━━ TASK INPUT
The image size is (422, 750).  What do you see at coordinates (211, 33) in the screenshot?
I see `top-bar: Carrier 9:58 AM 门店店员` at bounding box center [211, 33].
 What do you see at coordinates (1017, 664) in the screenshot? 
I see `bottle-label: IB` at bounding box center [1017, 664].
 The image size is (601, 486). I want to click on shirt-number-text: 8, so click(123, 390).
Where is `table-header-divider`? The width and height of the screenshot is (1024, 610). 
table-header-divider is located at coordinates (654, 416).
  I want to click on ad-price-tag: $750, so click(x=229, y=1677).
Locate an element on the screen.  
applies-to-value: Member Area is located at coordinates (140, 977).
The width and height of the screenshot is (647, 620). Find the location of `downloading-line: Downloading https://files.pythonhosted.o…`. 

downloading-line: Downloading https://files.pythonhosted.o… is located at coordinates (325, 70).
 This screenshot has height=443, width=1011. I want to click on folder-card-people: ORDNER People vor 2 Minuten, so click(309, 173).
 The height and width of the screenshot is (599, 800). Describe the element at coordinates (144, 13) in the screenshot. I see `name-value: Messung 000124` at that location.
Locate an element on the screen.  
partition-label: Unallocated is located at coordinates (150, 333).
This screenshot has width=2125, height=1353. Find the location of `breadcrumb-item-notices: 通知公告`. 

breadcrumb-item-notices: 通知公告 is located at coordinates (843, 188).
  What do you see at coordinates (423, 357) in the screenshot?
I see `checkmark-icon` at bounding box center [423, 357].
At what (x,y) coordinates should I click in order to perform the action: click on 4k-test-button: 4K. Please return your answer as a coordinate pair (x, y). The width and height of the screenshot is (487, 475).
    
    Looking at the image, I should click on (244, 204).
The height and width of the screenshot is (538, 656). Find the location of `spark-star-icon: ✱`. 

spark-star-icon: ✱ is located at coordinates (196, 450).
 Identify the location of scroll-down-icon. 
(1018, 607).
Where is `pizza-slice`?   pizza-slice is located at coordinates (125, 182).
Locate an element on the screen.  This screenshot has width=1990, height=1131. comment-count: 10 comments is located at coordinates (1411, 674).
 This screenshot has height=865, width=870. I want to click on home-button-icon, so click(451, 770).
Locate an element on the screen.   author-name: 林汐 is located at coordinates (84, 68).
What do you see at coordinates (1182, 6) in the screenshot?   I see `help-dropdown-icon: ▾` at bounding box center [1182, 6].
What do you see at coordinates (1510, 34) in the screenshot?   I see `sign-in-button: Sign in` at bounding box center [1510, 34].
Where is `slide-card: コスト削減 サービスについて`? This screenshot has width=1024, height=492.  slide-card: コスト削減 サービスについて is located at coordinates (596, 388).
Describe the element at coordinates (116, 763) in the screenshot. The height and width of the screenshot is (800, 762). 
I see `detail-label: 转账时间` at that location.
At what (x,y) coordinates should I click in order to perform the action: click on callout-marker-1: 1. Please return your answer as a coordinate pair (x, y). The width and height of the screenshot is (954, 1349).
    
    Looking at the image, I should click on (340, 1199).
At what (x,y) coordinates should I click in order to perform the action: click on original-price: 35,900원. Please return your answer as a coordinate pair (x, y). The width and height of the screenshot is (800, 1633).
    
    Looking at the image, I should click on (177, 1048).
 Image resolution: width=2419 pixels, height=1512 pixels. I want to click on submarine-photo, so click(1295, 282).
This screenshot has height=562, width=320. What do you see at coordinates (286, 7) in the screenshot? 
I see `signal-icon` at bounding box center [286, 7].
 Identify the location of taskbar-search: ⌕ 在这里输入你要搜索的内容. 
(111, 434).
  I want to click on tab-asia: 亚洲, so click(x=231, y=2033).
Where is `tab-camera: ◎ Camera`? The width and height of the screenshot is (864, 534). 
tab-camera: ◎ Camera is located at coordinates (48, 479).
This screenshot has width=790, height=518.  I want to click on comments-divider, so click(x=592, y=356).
━━━━
Render everything in the material from the line containing "The width and height of the screenshot is (647, 620)." down to the line containing "coordinates (125, 182)." as a Markdown table with columns named Row and Line, skipping blank lines.

> PROBLEM SOLUTION:
| Row | Line |
|---|---|
| 1 | The width and height of the screenshot is (647, 620). Find the location of `downloading-line: Downloading https://files.pythonhosted.o…`.  |
| 2 | downloading-line: Downloading https://files.pythonhosted.o… is located at coordinates (325, 70). |
| 3 |  This screenshot has height=443, width=1011. I want to click on folder-card-people: ORDNER People vor 2 Minuten, so click(309, 173). |
| 4 |  The height and width of the screenshot is (599, 800). Describe the element at coordinates (144, 13) in the screenshot. I see `name-value: Messung 000124` at that location. |
| 5 | Locate an element on the screen.   |
| 6 | partition-label: Unallocated is located at coordinates (150, 333). |
| 7 | This screenshot has width=2125, height=1353. Find the location of `breadcrumb-item-notices: 通知公告`.  |
| 8 | breadcrumb-item-notices: 通知公告 is located at coordinates (843, 188). |
| 9 |   What do you see at coordinates (423, 357) in the screenshot? |
| 10 | I see `checkmark-icon` at bounding box center [423, 357]. |
| 11 | At what (x,y) coordinates should I click in order to perform the action: click on 4k-test-button: 4K. Please return your answer as a coordinate pair (x, y). The width and height of the screenshot is (487, 475). |
| 12 |     Looking at the image, I should click on (244, 204). |
| 13 | The height and width of the screenshot is (538, 656). Find the location of `spark-star-icon: ✱`.  |
| 14 | spark-star-icon: ✱ is located at coordinates (196, 450). |
| 15 |  Identify the location of scroll-down-icon.  |
| 16 | (1018, 607). |
| 17 | Where is `pizza-slice`?   pizza-slice is located at coordinates (125, 182). |